> _Assignment_:
Copy the records below line for line, with no changes, and leave out the pictures.
━━━━━━
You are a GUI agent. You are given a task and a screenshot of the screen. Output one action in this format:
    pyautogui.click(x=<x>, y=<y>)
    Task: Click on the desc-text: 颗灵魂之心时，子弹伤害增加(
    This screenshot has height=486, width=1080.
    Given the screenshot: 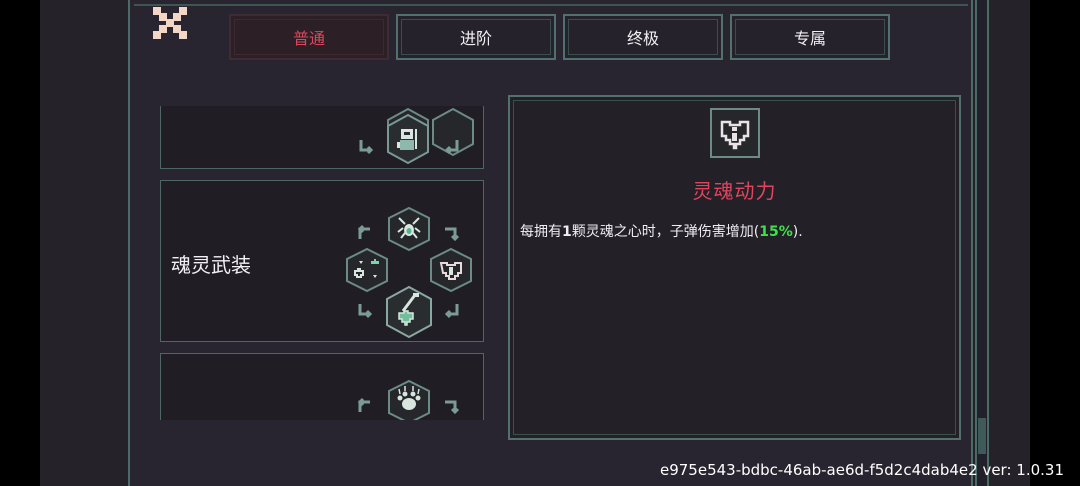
━━━━━━
> _Answer for this exercise_:
You are a GUI agent. You are given a task and a screenshot of the screen. Output one action in this format:
    pyautogui.click(x=<x>, y=<y>)
    Task: Click on the desc-text: 颗灵魂之心时，子弹伤害增加(
    This screenshot has height=486, width=1080.
    Given the screenshot: 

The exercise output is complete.